Department of Field and Vegetable Crops and The Otto Warburg Center for Biotechnology in Agriculture, The
Faculty of Agriculture of the Hebrew University of Jerusalem, P.O.Box 12, Rehovot 76100, Israel. MPMI 7:792-798. Accepted 31 August 1994. Copyright 1994 The American Phytopathological Society.
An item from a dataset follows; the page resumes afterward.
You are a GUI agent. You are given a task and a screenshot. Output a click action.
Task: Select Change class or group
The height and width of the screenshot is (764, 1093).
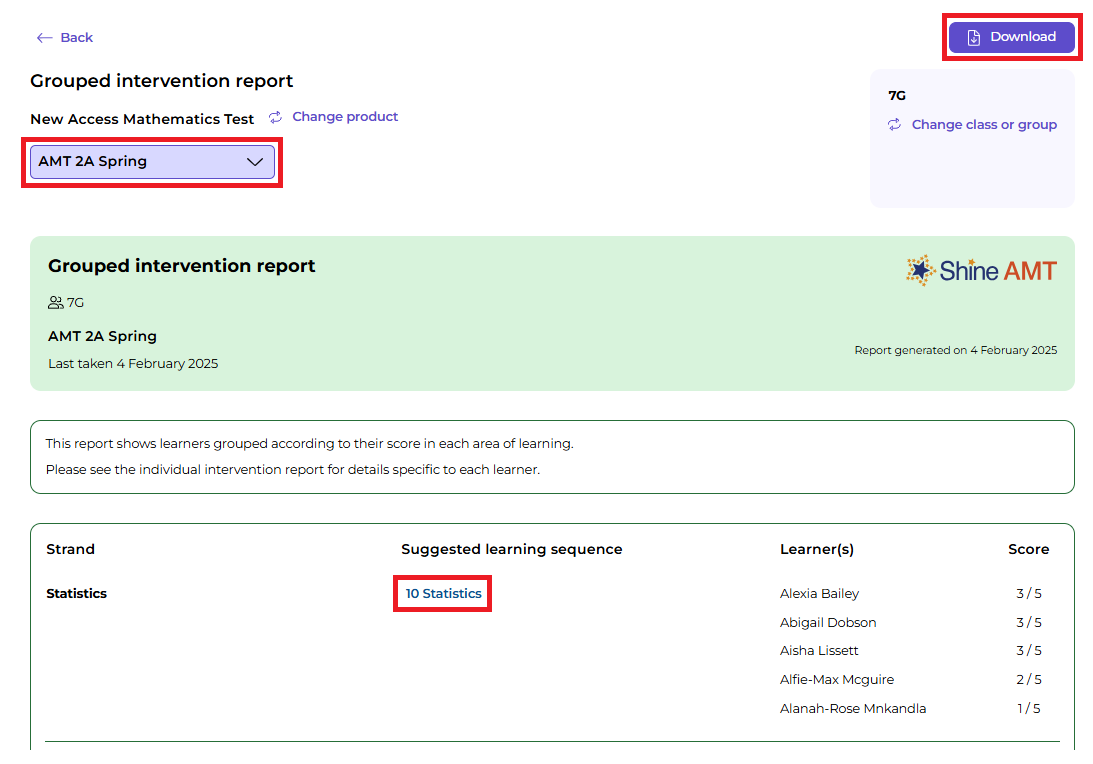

Whiteflies transmit many different plant pathogens. We show here that the whitefly Bemisia tabaci can also acquire Agrobacterium tumefaciens from liquid cultures and from crown galls, and transmit it to plants. Cloned tomato yellow leaf curl virus (TYLCV) DNA and A. tumefaciens tumor-inducing functions were used as reporter genes. Whiteflies were fed through membranes on cultures of Agrobacterium At::pTY4 containing a dimeric copy of an infectious TYLCV genomic clone between the T-DNA borders of a binary vector. One hour of feeding was sufficient for the insects to be able to transmit TYLCV to tomato test plants. Infectious Agrobacterium was recovered from whiteflies that fed on At::pTY4 cultures, indicating that bacteria was acquired and remained intact in the insects. Whiteflies also acquired the virulent A. tumefaciens strain C58 from crown galls and induced tumors in tomato test plants. PCR and Southern blot analyses indicated that the target plant tissues were transformed. These results show that an insect can transfer foreign genes to plants by acquiring and delivering transforming bacteria.